*** Opening Passage for review ***

Member of the Michigan House of Representatives from the 11th district
- In office January 1, 2017 – January 1, 2023
- Preceded by: Lauren Plawecki
- Succeeded by: Veronica Paiz

Personal details
- Born: April 11, 1995 (age 31) Inkster, Michigan
- Party: Democratic
- Alma mater: University of Michigan–Dearborn

= Jewell Jones =

American politician (born 1995)

Jewell Jones (born April 11, 1995) is an American politician from the state of Michigan. He served on the city council of Inkster, Michigan, and was elected to represent the 11th district of the Michigan House of Representatives as the youngest representative in state history. He is a member of the Democratic Party.

*** Closing Passage for review ***

§ **Activity A**
Can you copy the Jewell Jones profile word for word, beginning at "Jewell Jones (born" and stopping after "the Democratic Party."?
§ **Activity B**
How would you sum up the Jewell Jones profile in two sentences?

*** Opening Entries provided ***

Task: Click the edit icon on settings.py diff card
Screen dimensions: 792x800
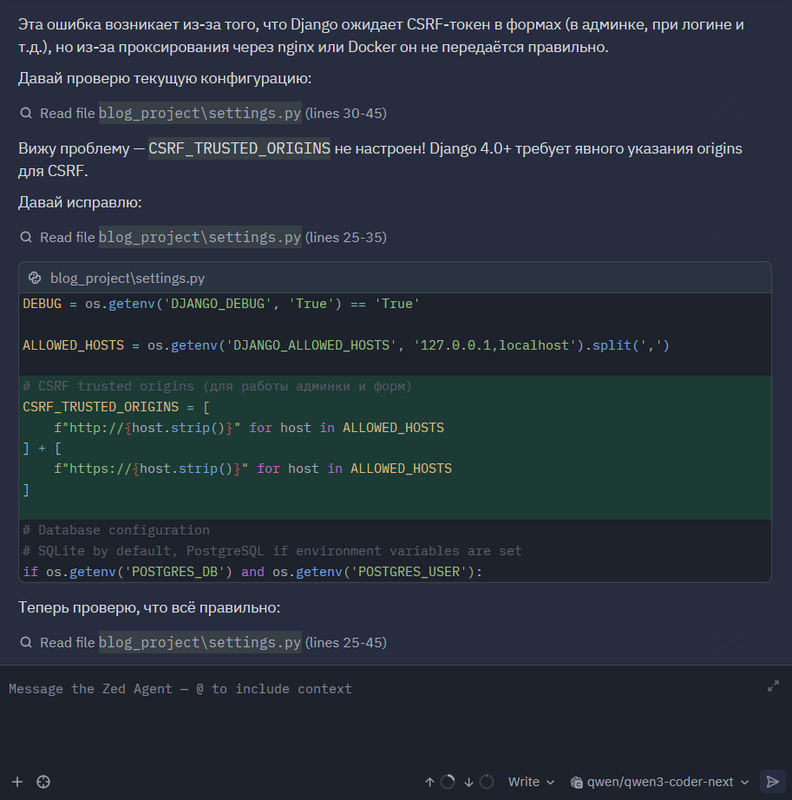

*** Closing Entries provided ***
*** Opening Entries provided ***

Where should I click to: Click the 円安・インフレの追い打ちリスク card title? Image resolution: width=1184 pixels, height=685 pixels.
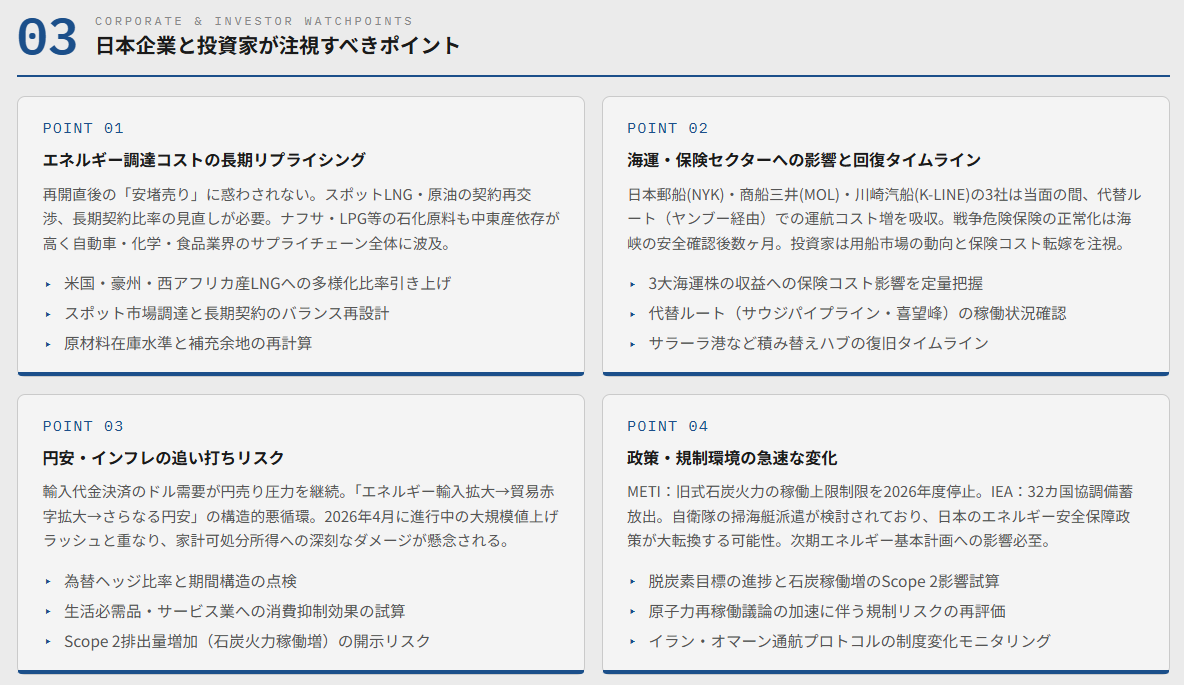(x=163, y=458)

*** Closing Entries provided ***

§ **Answer space A**
Jewell Jones (born April 11, 1995) is an American politician from the state of Michigan. He served on the city council of Inkster, Michigan, and was elected to represent the 11th district of the Michigan House of Representatives as the youngest representative in state history. He is a member of the Democratic Party.

§ **Answer space B**
Jewell Jones, born April 11, 1995, is a Democratic politician from Michigan who served on the city council of Inkster. He was elected to the 11th district of the Michigan House of Representatives as the youngest representative in state history and held the seat from January 1, 2017, to January 1, 2023.